§ SHORT TASK
Turn the lines of the records below into a numbered list, skipping any blank lines. Leave the pictures out of the answer.

[A block of data]

=====

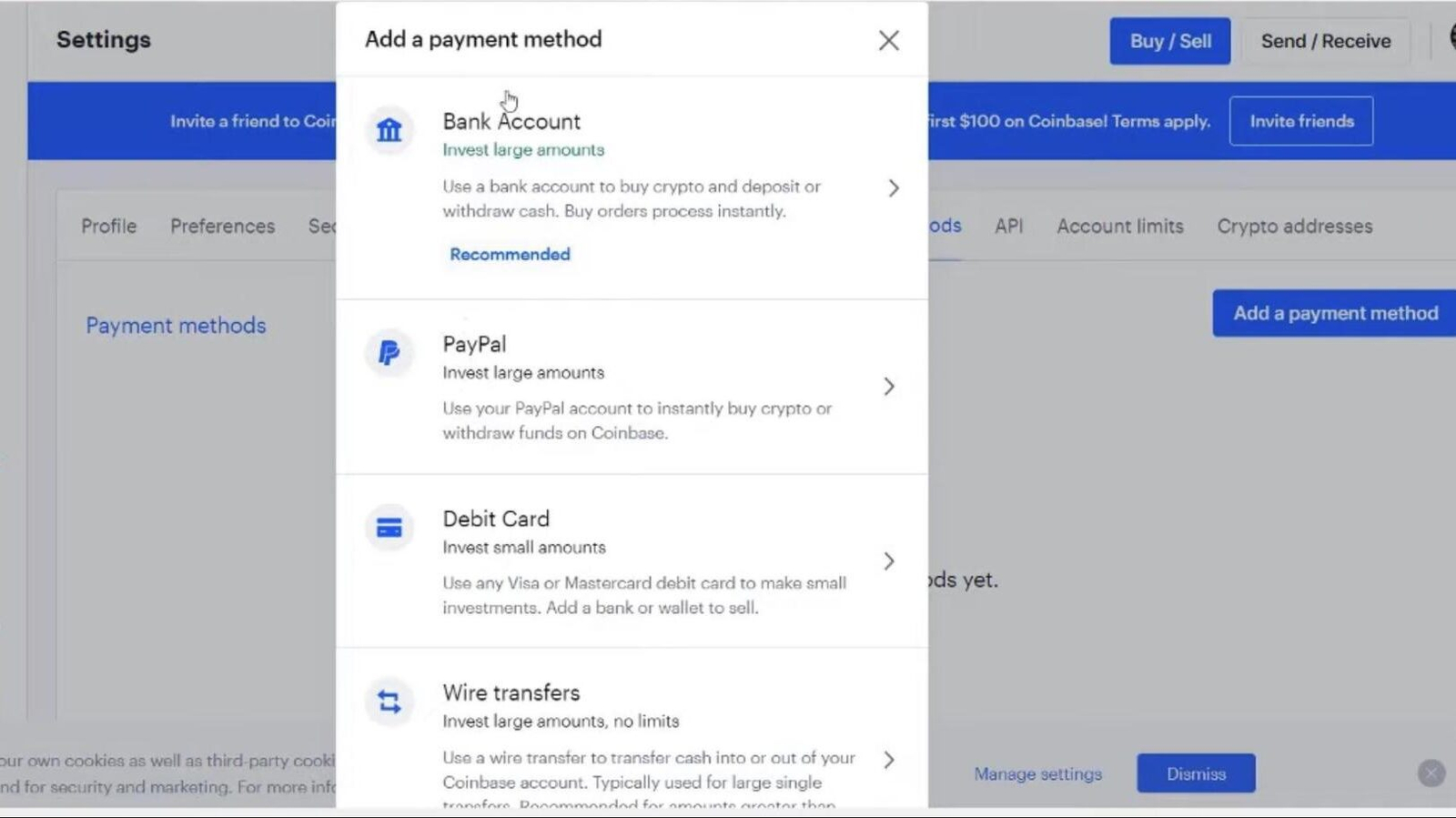1456x818 pixels.
Task: Click the Invite friends button
Action: tap(1300, 121)
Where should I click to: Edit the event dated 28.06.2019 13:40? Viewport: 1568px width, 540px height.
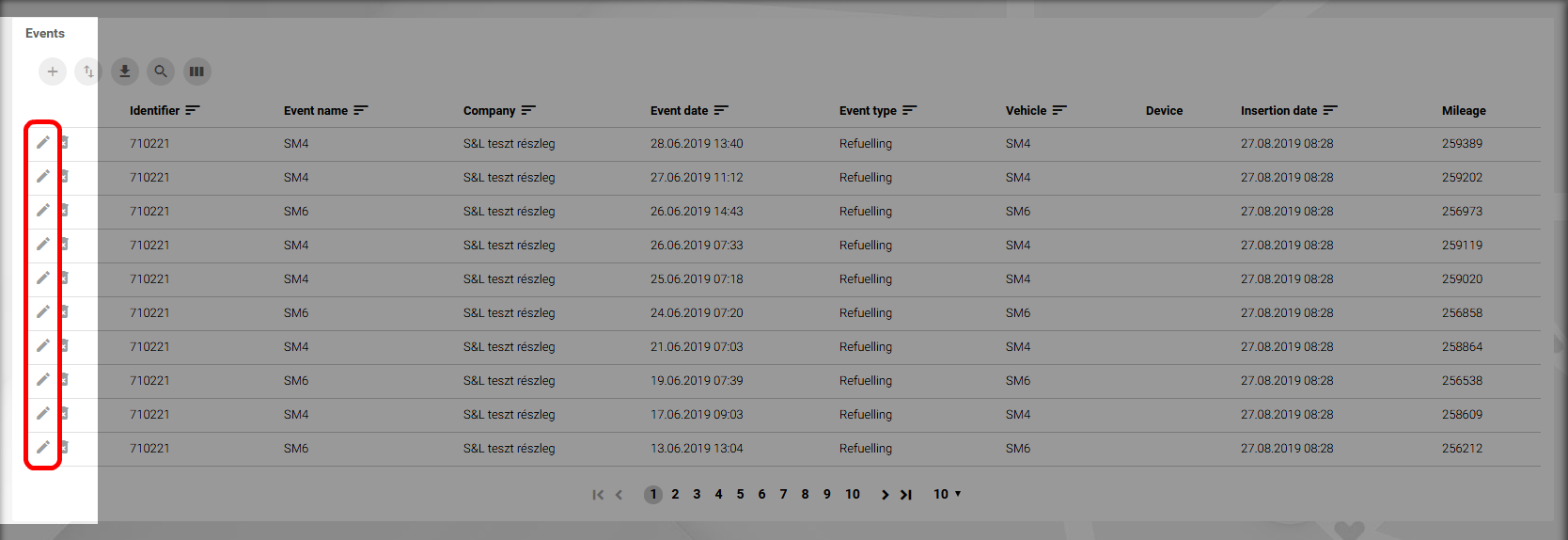(x=43, y=143)
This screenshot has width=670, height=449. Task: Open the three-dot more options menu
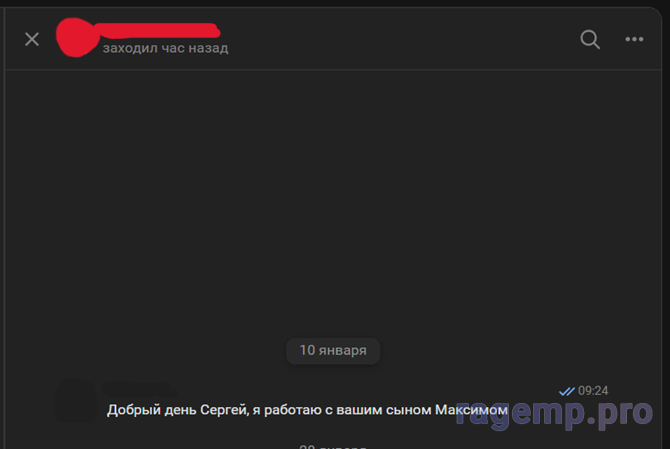point(634,39)
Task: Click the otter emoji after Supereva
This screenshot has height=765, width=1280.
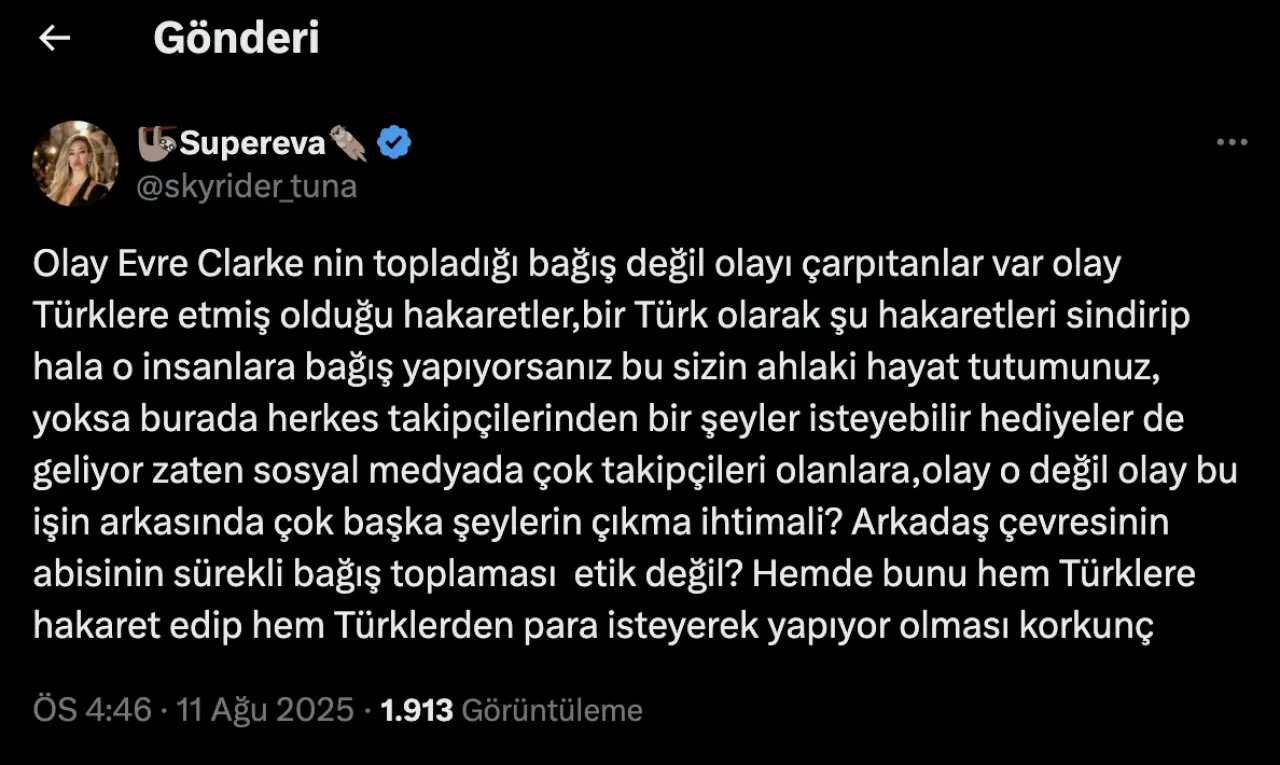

=====

§ TASK SOLUTION
1. 1456x818 pixels.
2. Task: Click the Invite friends button
3. Action: tap(1300, 121)
4. Where should I click to: Edit the event dated 28.06.2019 13:40? Viewport: 1568px width, 540px height.
5. (x=43, y=143)
6. This screenshot has width=670, height=449. Task: Open the three-dot more options menu
7. point(634,39)
8. Task: Click the otter emoji after Supereva
9. This screenshot has height=765, width=1280.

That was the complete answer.